According to Gary Mitchell, Director of the NSCORT (NASA Specialized Center of Research and Training) program at Purdue University, with team affiliates at Howard and Alabama A&M University, the program launched in 2002 with a 5 year, $10 million commitment from NASA, has now been shut down early because of pressures on the overall NASA budget.
http://center.e-enterprise.purdue.edu/wps/portal/_s.155/2007

NSCORT was not the only victim. Apparently, according to Mitchell (as told to Moon Society Director of Project Development David A. Dunlop) the BioPlex at JSC in Houston has been shut down as well. The BioPlex was a closed loop life support testbed consisting of three sections: a three story cylindrical living quarters similar to the Zubrin Mars habitats; a plant chamber where wheat is grown to provide food and exchange CO2 for O2: and an incinerator chamber used to eliminate solid waste and produce CO2

NASA has now decided to do life support at its Lunar Outpost the same way it does at the International Space Station, chemically. But these programs were definitely not the way to lay the foundations for settlements on the Moon and elsewhere. With the horse blinders of the steel and aluminum bending engineers, NASA assumed that life support was just another utility, something that could be added as an afterthought, tucked in a closet somewhere.

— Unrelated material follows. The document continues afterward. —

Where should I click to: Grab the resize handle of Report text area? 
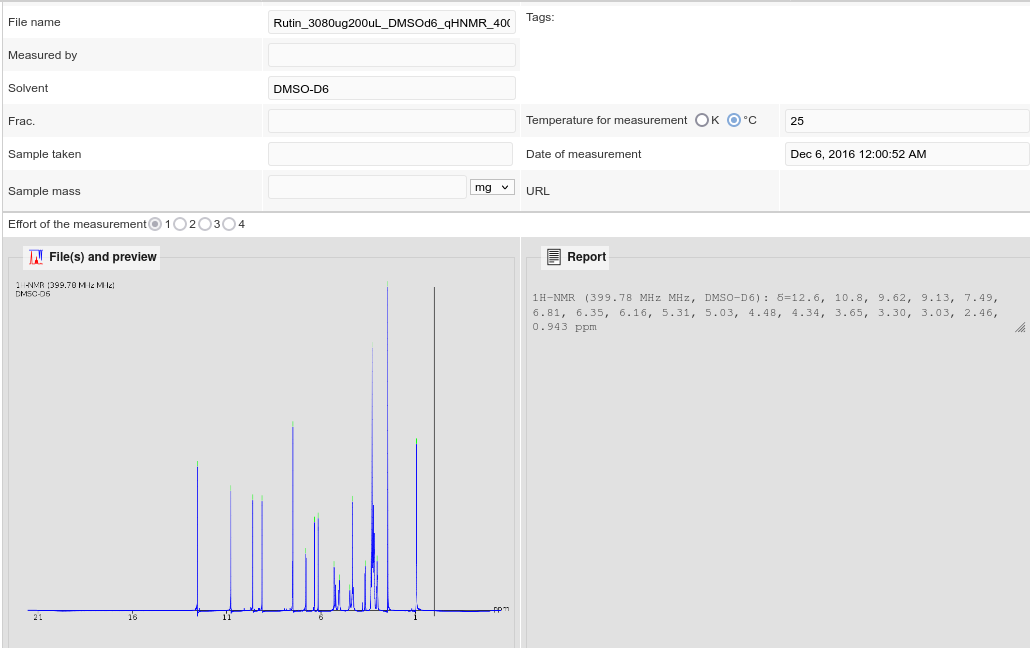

Good riddance! Nature abhors a vacuum. Now we can get on with life support research that has an open-ended future.

Biosphere II succeeded in that we learned quite a bit from its failure:
• concrete in curing, absorbs oxygen
• life support must be integrated with food production, but not limited to that
• farming must be automated lest the crew spend all its time cultivating crops so that they can eat
• it takes a lot of biomass to support a person: translate that into the biosphere hosts people, not vice versa
• biospherics must be thoroughly integrated with the physical pressurized complex: “Modular Biospherics.”

In coming issues of Moon Miners’ Manifesto, we will discuss the concept of Modular Biospherics, and some of the ways it can be integrated with an Outpost Modular Architecture. If the Outpost architecture is not modular from the start, then it is not expansion-friendly. It will have no chance to develop into a larger human community, the nucleus of a first human village beyond Earth.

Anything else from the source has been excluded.